Additionally, at least some of the embodiments of the present invention may use a minimum eye width (maximum jitter) requirement, as opposed to a minimum eye height requirement. This is an improvement, as other methods require both eye height and eye width to achieve interoperability.
Another advantage may lie in the freedom afforded transmitter and receiver designers. Because the method permits only a single voltage-time margin needs to be met to achieve interoperability, designers are free trade off such factors as silicon margins against package quality. The reference-channel-based specification method also has reduced complexity compared with conventional methods, making at least some of the embodiments described herein easier to implement. A potential 60% increase in the solution space may also be realized. All the foregoing benefits make at least some of the embodiments suitable for use in IEEE 802.3ap (10 GB Ethernet) applications, but this application is not the only application possible.
The processor may be a microprocessor or any other type of processor. If the processor is a microprocessor, it may be included on a chip die with all or any combination of the remaining features, or one or more of the remaining features may be electrically coupled to the microprocessor die through known connections and interfaces. In this system, the foregoing embodiments of the present invention may be used in an interconnect between the chipset and one or more, or even all, other elements in
Any reference in this specification to an “embodiment” means that a particular feature, structure, or characteristic described in connection with the embodiment is included in at least one embodiment of the invention.
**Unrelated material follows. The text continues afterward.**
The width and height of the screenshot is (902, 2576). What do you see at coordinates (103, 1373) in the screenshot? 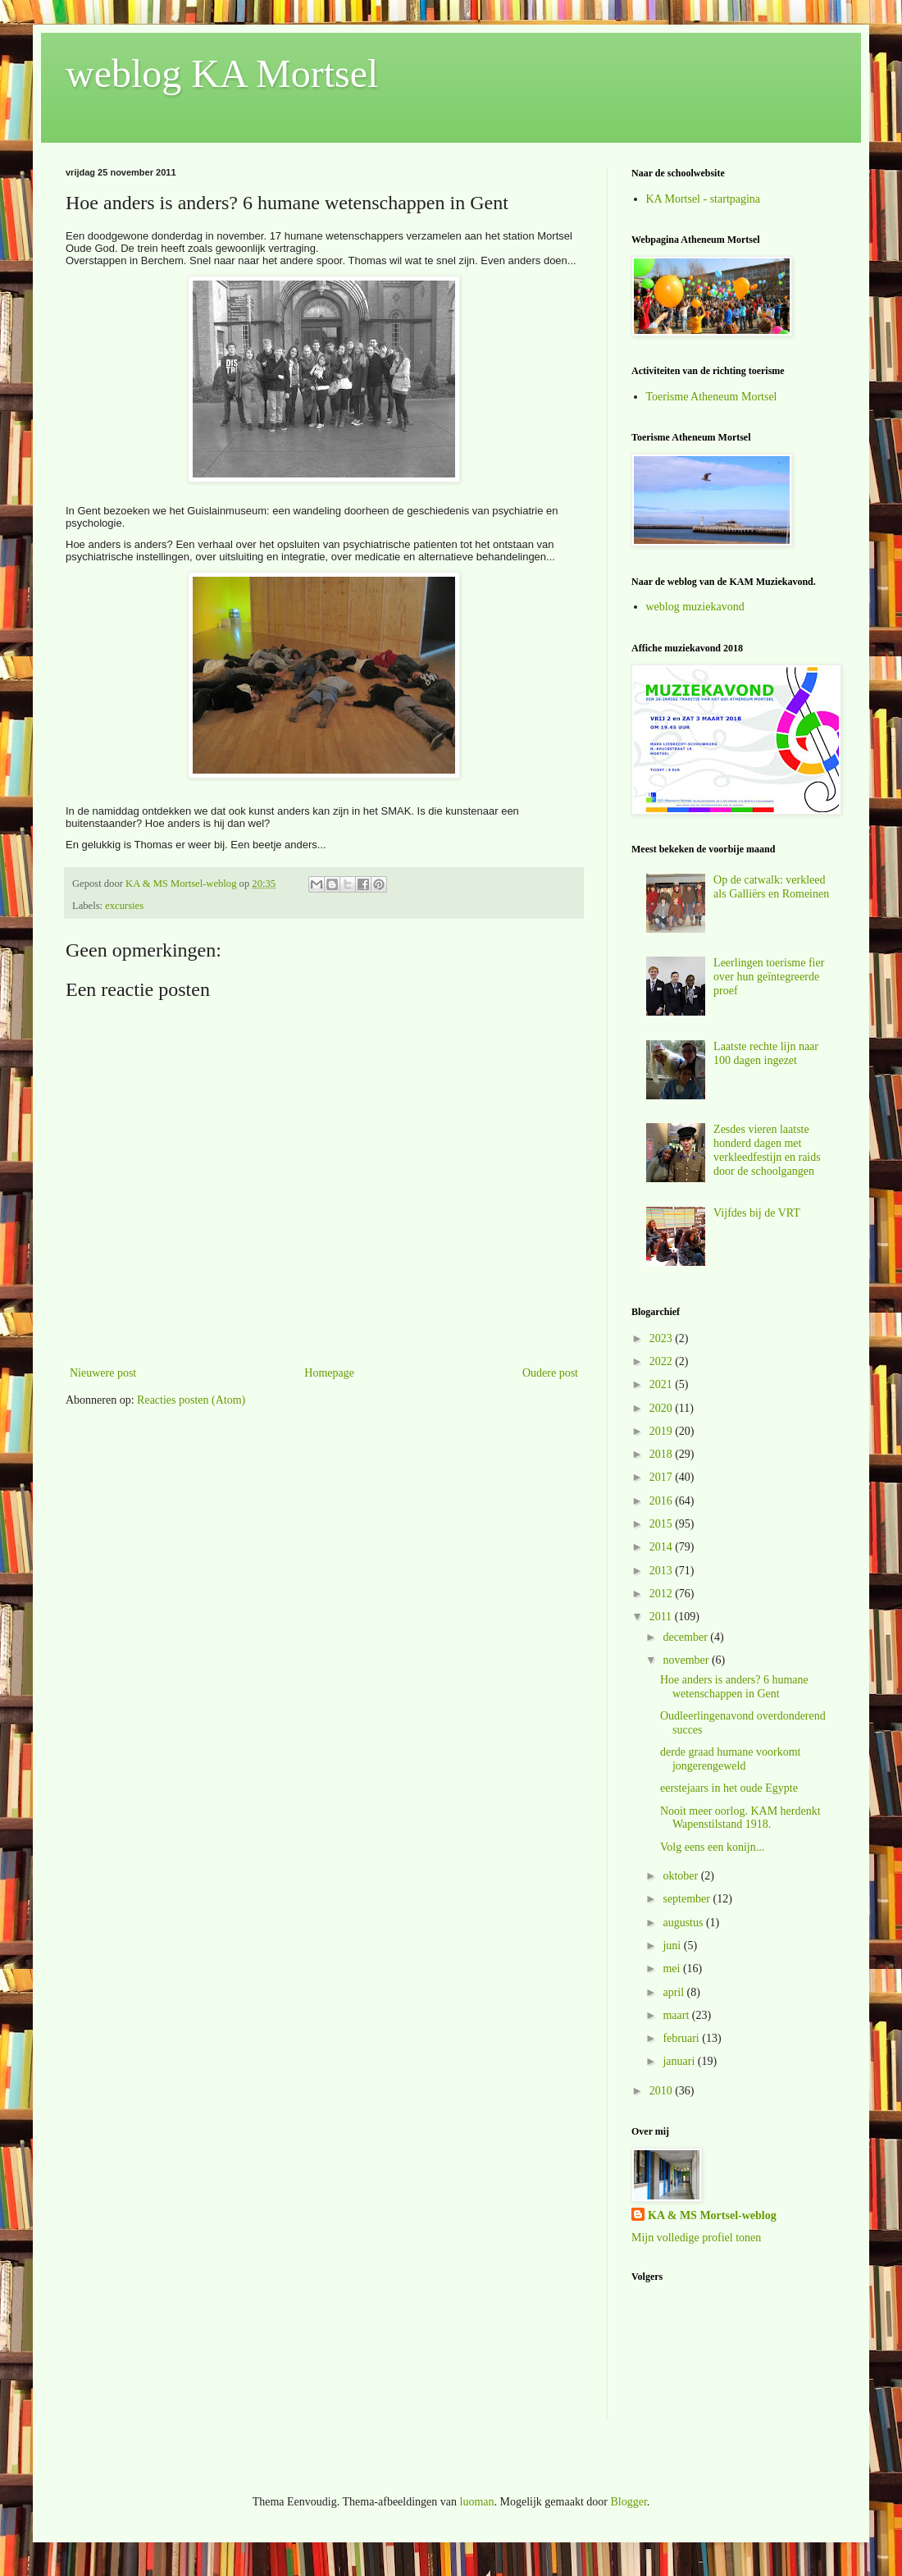
I see `Nieuwere post` at bounding box center [103, 1373].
The appearances of such phrases in various places in the specification are not necessarily all referring to the same embodiment. Further, when a particular feature, structure, or characteristic is described in connection with any embodiment, it is submitted that it is within the purview of one skilled in the art to effect such feature, structure, or characteristic in connection with other ones of the embodiments.
Furthermore, for ease of understanding, certain functional blocks may have been delineated as separate blocks; however, these separately delineated blocks should not necessarily be construed as being in the order in which they are discussed or otherwise presented herein. For example, some blocks may be able to be performed in an alternative ordering, simultaneously, etc.
Although the present invention has been described herein with reference to a number of illustrative embodiments, it should be understood that numerous other modifications and embodiments can be devised by those skilled in the art that will fall within the spirit and scope of the principles of this invention. More particularly, reasonable variations and modifications are possible in the component parts and/or arrangements of the subject combination arrangement within the scope of the foregoing disclosure, the drawings and the appended claims without departing from the spirit of the invention. In addition to variations and modifications in the component parts and/or arrangements, alternative uses will also be apparent to those skilled in the art.